Activity: Return each of the entries below precisely, with no pictures in the result.

[[ Input data, beginning ]]

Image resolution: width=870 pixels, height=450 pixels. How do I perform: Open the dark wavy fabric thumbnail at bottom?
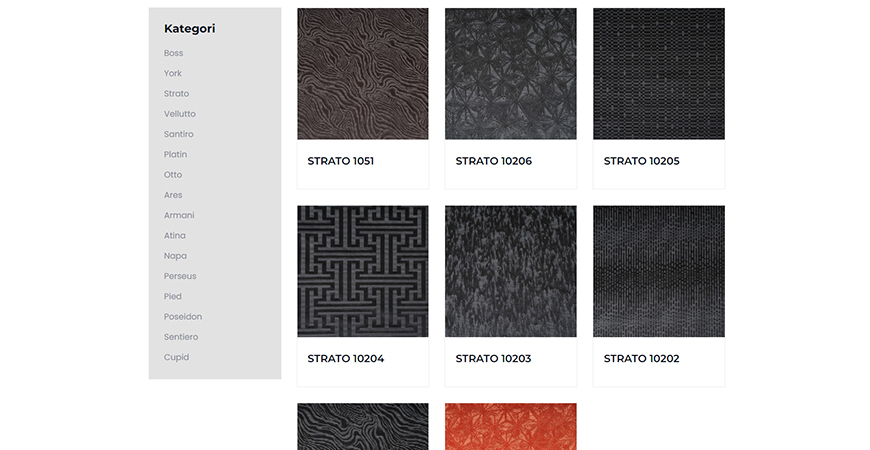coord(363,427)
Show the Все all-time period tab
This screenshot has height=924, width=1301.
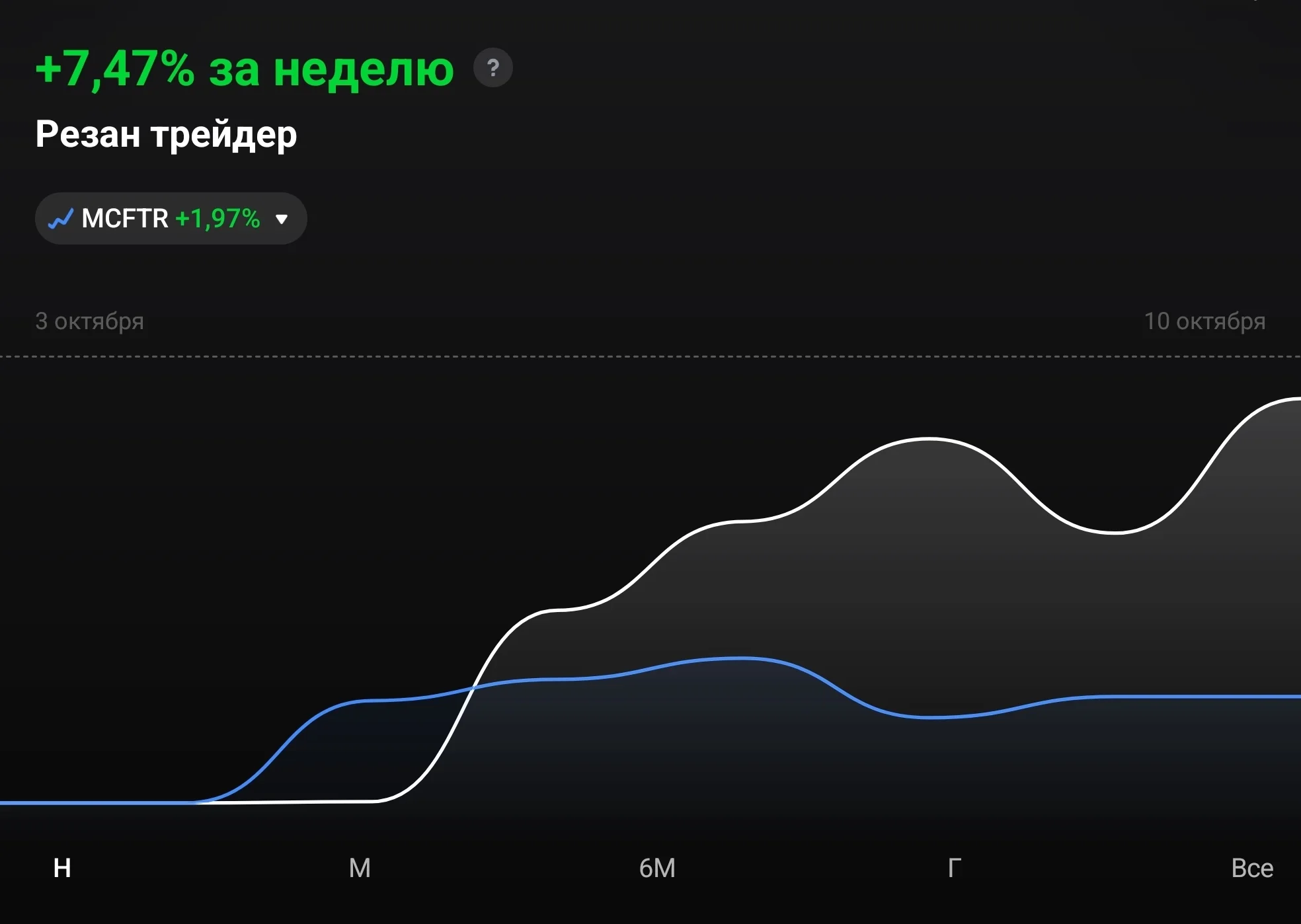[1252, 868]
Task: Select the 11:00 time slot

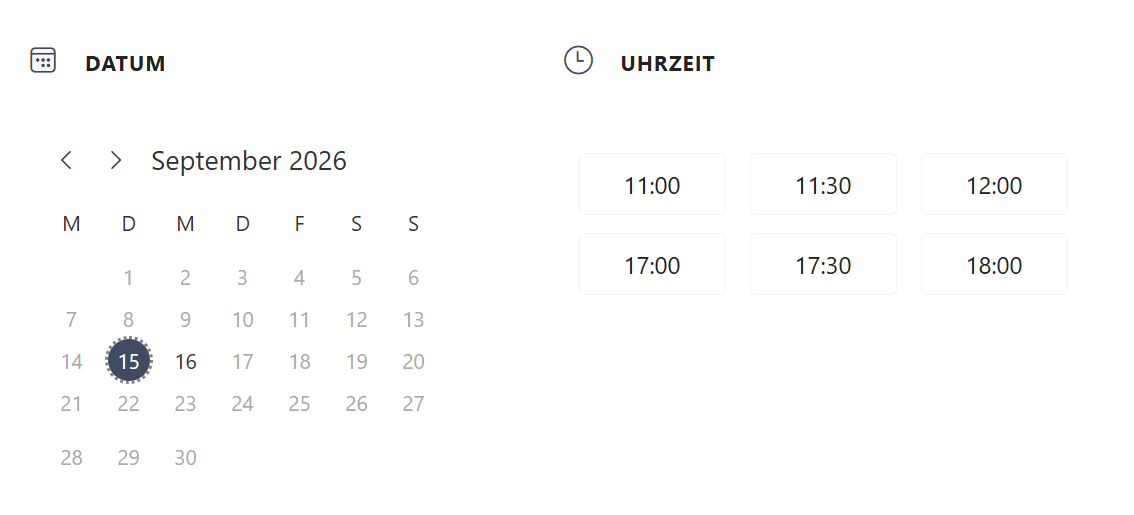Action: [652, 184]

[[ Input data, end ]]

Solution to this task:
Image resolution: width=870 pixels, height=450 pixels. How do I perform: Open the dark wavy fabric thumbnail at bottom?
coord(363,427)
Show the Все all-time period tab
This screenshot has height=924, width=1301.
[1252, 868]
Task: Select the 11:00 time slot

Action: [652, 184]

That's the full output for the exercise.